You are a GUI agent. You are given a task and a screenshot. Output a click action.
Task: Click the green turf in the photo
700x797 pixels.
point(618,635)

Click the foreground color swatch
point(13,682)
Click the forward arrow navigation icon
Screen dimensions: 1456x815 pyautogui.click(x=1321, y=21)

==

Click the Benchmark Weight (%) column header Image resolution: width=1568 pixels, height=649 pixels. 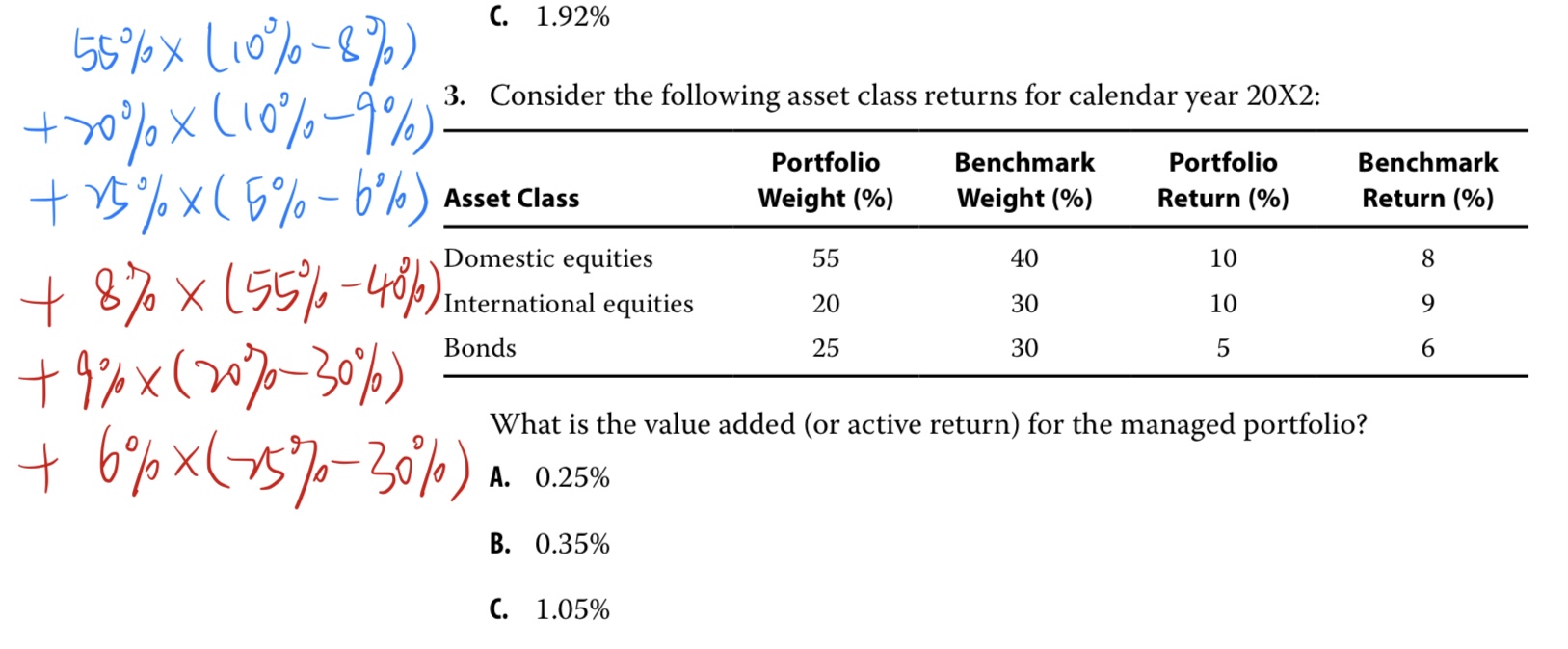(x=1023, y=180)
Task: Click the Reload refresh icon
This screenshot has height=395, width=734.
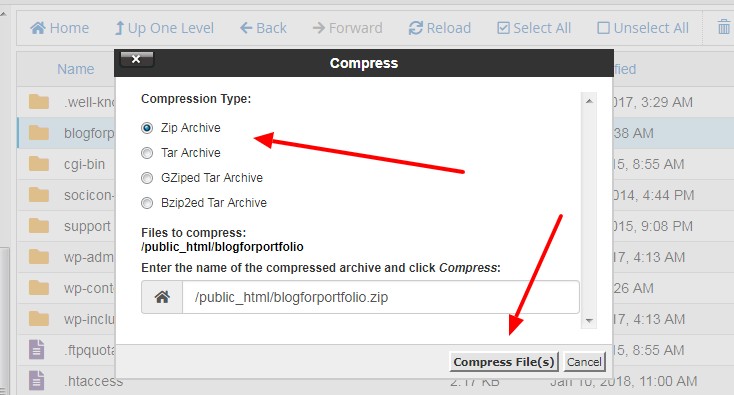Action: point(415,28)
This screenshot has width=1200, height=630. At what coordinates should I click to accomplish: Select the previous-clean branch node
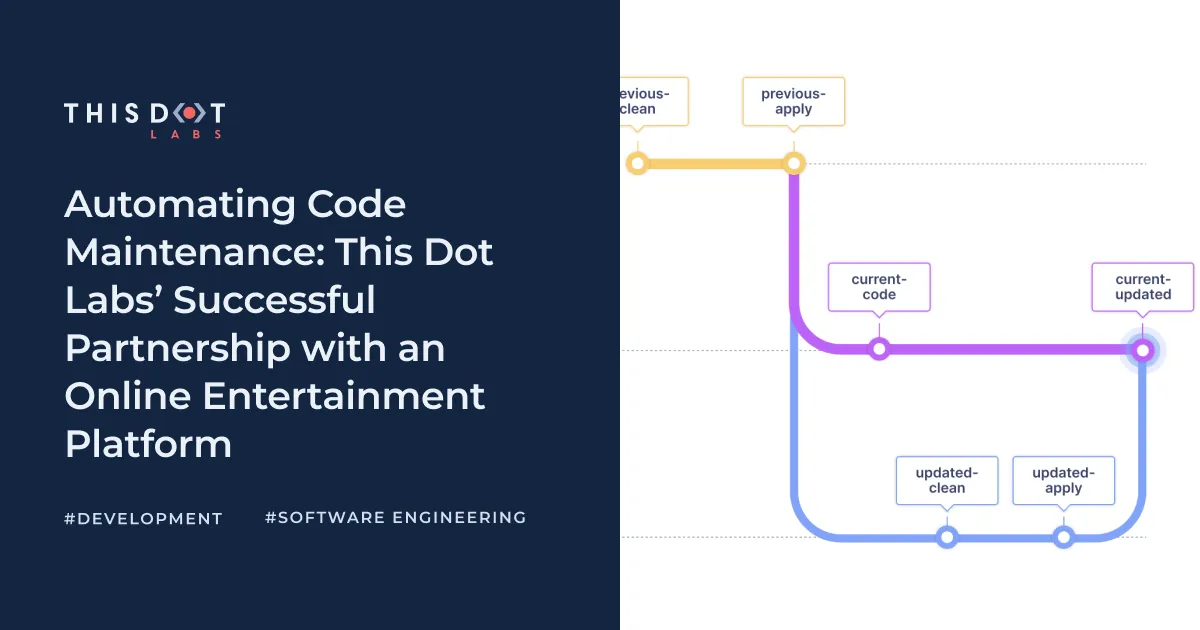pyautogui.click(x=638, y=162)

What you are asked to do = Echo the lines from the one containing "This screenshot has width=1200, height=630." through the one containing "pyautogui.click(x=638, y=162)", including both, and leave the pictures out of your answer.

Exercise solution =
This screenshot has width=1200, height=630. At what coordinates should I click to accomplish: Select the previous-clean branch node
pyautogui.click(x=638, y=162)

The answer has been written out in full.